When researching company histories, we often juxtapose the decisions, products, and values a company made in the past with those it puts forth today. We’re looking for connections between past and present, a clear line of sight from the foundations on which the company was built to the choices it currently makes.

In this exercise, we regularly find that companies that stick to their original mission—even if they’ve updated the tools and processes they use to carry it out—are successful. Oftentimes, the rough patches we find along a company timeline can, in fact, be traced to a divergence from tradition, a cultural departure that can make the company seem almost unrecognizable to consumers—and employees.

But, as USA Today reports, many well-known brands in the restaurant industry are radically deviating from the paths on which their reputations were made in an effort to get more people in the door and boost sagging, recession-driven numbers.

Never mind that KFC’s (YUM) middle name is “fried,” as in Kentucky Fried Chicken. Its biggest campaign of 2009 is to sell what it calls unfried (i.e. grilled) chicken.

Pizza Hut, whose first name is pizza, is pushing pasta like there’s no tomorrow. Home delivered, no less.

McDonald’s, (MCD) the world’s biggest fast-food chain, is in the midst of rolling out a line of designer coffees—even as Starbucks (SBUX) is peddling value meals.

These are just a few of the restaurant chains that have begun pushing products that seem counter-intuitive. But are these products truly cultural deviations? Or are they merely the logical next step for companies that have histories of adaptation and survival?

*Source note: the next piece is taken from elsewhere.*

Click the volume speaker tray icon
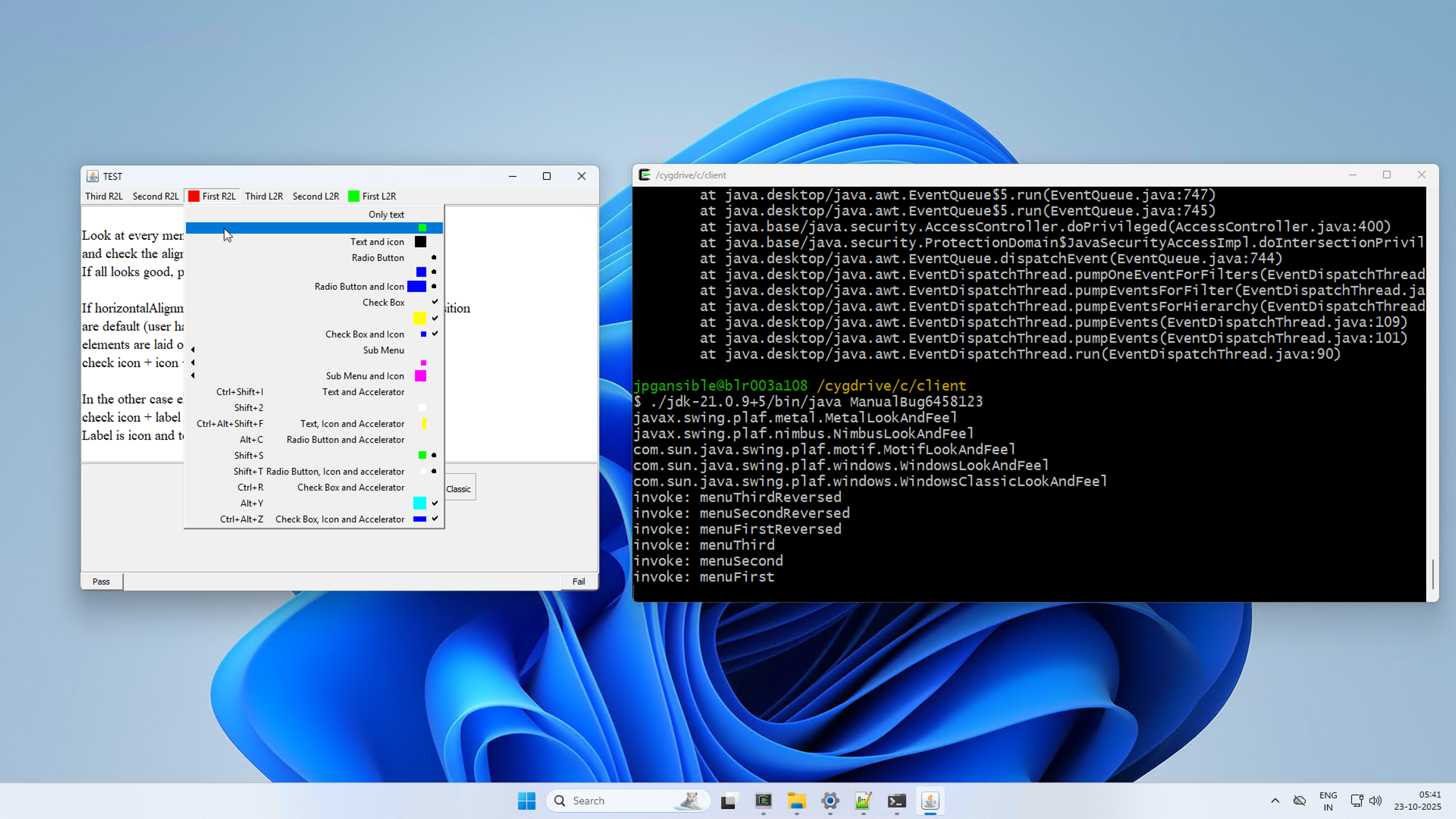 point(1375,800)
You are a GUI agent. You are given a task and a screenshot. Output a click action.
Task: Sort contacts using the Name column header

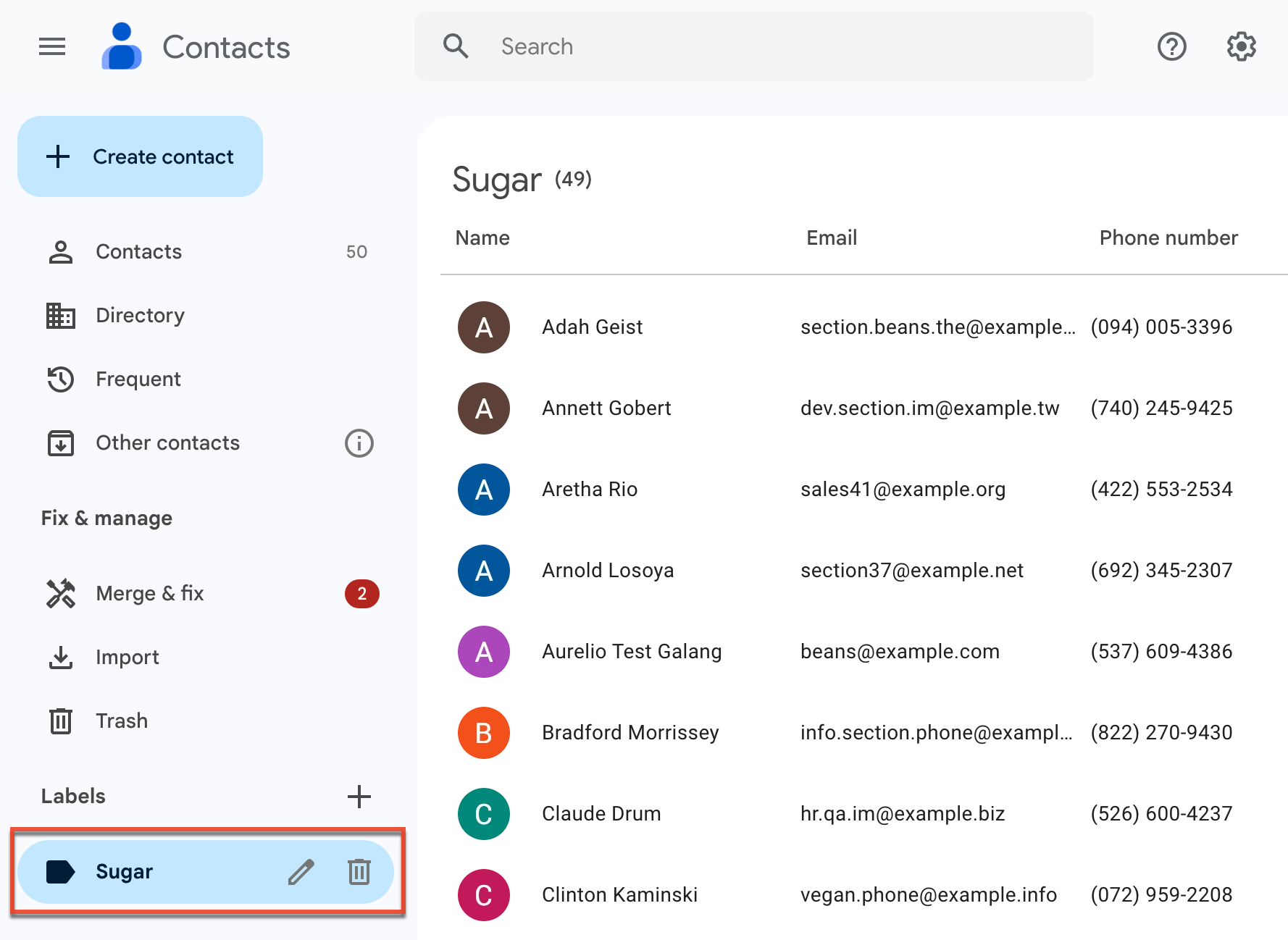point(482,238)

Consider the example of Kentucky Fried Chicken. While the obvious association is fried food, its true heritage lies in responding to customer needs—at the time of its founding, the need to make fried chicken fast. Founder Colonel Sanders’s breakthrough came when he discovered a way to make his secret-recipe fried chicken in 5 minutes using a pressure cooker, instead of the original 30 minutes it had previously taken him to fry it in a skillet. Today, consumers want their chicken fast and healthy.

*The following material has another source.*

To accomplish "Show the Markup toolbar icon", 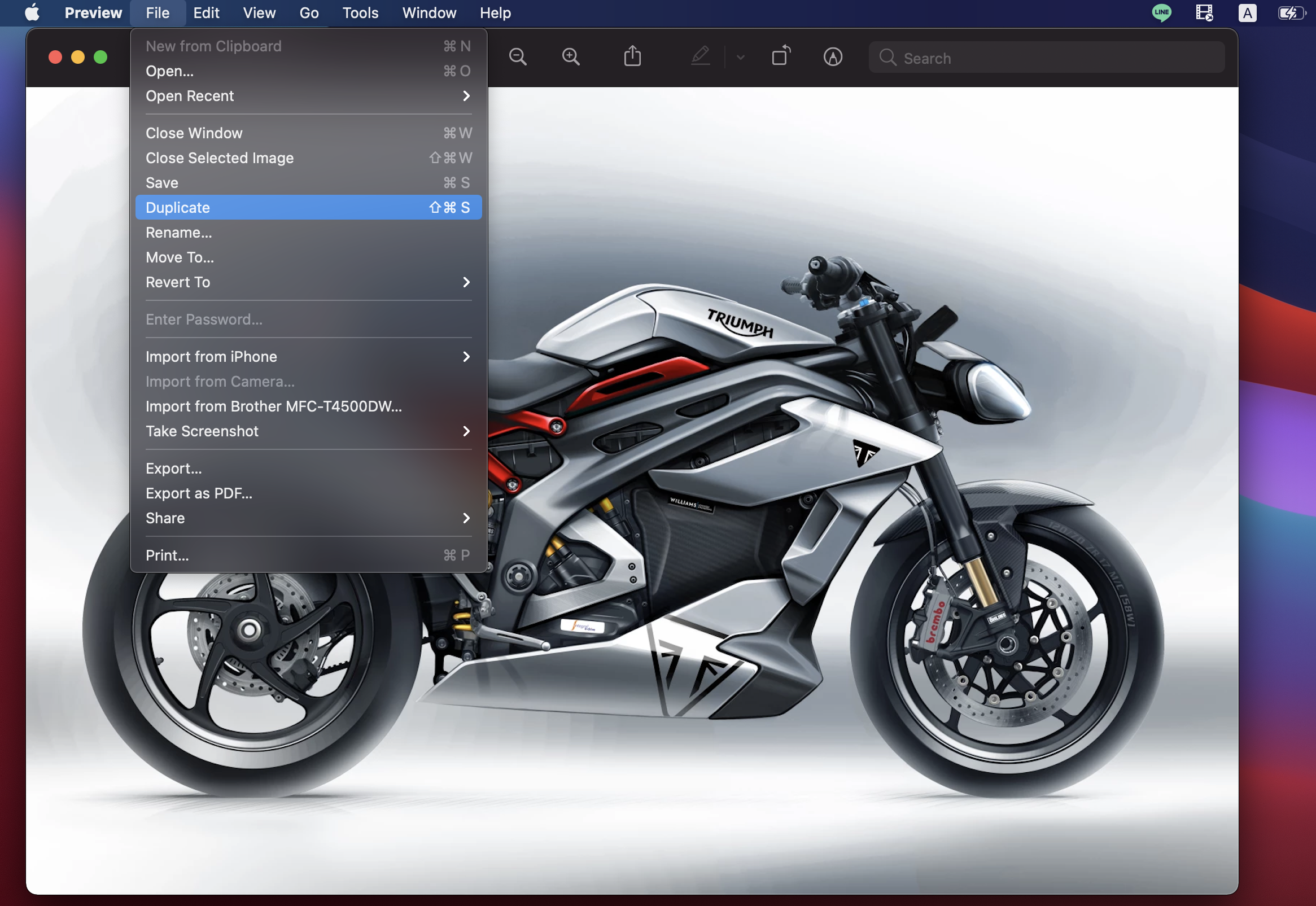I will point(832,57).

Maybe the fried chicken powerhouse’s grilled option isn’t a radical shift, but instead a continuous adaptation of cooking style. Perhaps the recession has forced more businesses to really listen to consumers. After all, the desire for healthier food options isn’t a new trend (think how long Jared, the Subway spokesman, has been pushing the sandwich maker’s lower calorie meals). But it took a hit to the bottom line to get KFC to respond to changing tastes.